▸ **Task description**:
Turn the material into a numbered list, beginning at its first line and stopping after the line that contains "[x=739, y=66]". Leave out blank lines.

▸ **Data shown**:
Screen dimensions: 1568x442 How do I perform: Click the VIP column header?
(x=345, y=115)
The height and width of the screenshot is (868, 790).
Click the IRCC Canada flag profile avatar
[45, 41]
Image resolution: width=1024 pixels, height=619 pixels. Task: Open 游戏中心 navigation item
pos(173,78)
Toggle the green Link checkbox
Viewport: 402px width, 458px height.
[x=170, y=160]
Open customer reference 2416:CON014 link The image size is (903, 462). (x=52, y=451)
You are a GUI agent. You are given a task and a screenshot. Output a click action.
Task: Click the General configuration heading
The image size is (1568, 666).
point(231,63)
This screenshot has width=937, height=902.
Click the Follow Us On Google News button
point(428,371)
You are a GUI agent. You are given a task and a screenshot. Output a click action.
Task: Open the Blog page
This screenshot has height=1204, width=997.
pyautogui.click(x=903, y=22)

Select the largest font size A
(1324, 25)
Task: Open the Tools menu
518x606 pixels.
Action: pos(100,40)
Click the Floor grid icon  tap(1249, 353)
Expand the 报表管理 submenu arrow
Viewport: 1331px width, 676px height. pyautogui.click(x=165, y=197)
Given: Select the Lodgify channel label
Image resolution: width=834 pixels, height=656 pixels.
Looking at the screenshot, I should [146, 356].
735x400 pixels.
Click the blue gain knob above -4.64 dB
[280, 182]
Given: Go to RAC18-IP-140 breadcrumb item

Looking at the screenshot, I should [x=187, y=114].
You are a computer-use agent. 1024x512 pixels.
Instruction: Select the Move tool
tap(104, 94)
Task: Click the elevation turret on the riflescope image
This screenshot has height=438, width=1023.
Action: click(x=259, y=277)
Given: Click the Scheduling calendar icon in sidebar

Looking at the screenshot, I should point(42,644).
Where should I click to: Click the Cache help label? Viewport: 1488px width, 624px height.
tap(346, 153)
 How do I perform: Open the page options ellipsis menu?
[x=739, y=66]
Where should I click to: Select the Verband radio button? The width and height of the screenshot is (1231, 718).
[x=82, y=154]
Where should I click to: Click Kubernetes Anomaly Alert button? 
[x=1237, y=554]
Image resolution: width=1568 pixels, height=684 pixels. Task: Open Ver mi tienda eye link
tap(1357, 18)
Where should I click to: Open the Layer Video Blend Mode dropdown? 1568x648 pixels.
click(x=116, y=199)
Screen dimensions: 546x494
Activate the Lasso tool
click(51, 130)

▸ **Response**:
1. Screen dimensions: 1568x442 How do I perform: Click the VIP column header?
2. (x=345, y=115)
3. The height and width of the screenshot is (868, 790).
4. Click the IRCC Canada flag profile avatar
5. [45, 41]
6. Image resolution: width=1024 pixels, height=619 pixels. Task: Open 游戏中心 navigation item
7. pos(173,78)
8. Toggle the green Link checkbox
9. Viewport: 402px width, 458px height.
10. [x=170, y=160]
11. Open customer reference 2416:CON014 link The image size is (903, 462). (x=52, y=451)
12. You are a GUI agent. You are given a task and a screenshot. Output a click action.
13. Task: Click the General configuration heading
14. The image size is (1568, 666).
15. point(231,63)
16. This screenshot has width=937, height=902.
17. Click the Follow Us On Google News button
18. point(428,371)
19. You are a GUI agent. You are given a task and a screenshot. Output a click action.
20. Task: Open the Blog page
21. This screenshot has height=1204, width=997.
22. pyautogui.click(x=903, y=22)
23. Select the largest font size A
24. (1324, 25)
25. Task: Open the Tools menu
26. 518x606 pixels.
27. Action: pos(100,40)
28. Click the Floor grid icon  tap(1249, 353)
29. Expand the 报表管理 submenu arrow
30. Viewport: 1331px width, 676px height. pyautogui.click(x=165, y=197)
31. Given: Select the Lodgify channel label
32. Image resolution: width=834 pixels, height=656 pixels.
33. Looking at the screenshot, I should [146, 356].
34. 735x400 pixels.
35. Click the blue gain knob above -4.64 dB
36. [280, 182]
37. Given: Go to RAC18-IP-140 breadcrumb item
38. Looking at the screenshot, I should [x=187, y=114].
39. You are a computer-use agent. 1024x512 pixels.
40. Instruction: Select the Move tool
41. tap(104, 94)
42. Task: Click the elevation turret on the riflescope image
43. This screenshot has height=438, width=1023.
44. Action: click(x=259, y=277)
45. Given: Click the Scheduling calendar icon in sidebar
46. Looking at the screenshot, I should point(42,644).
47. Where should I click to: Click the Cache help label? Viewport: 1488px width, 624px height.
48. tap(346, 153)
49.  How do I perform: Open the page options ellipsis menu?
50. [x=739, y=66]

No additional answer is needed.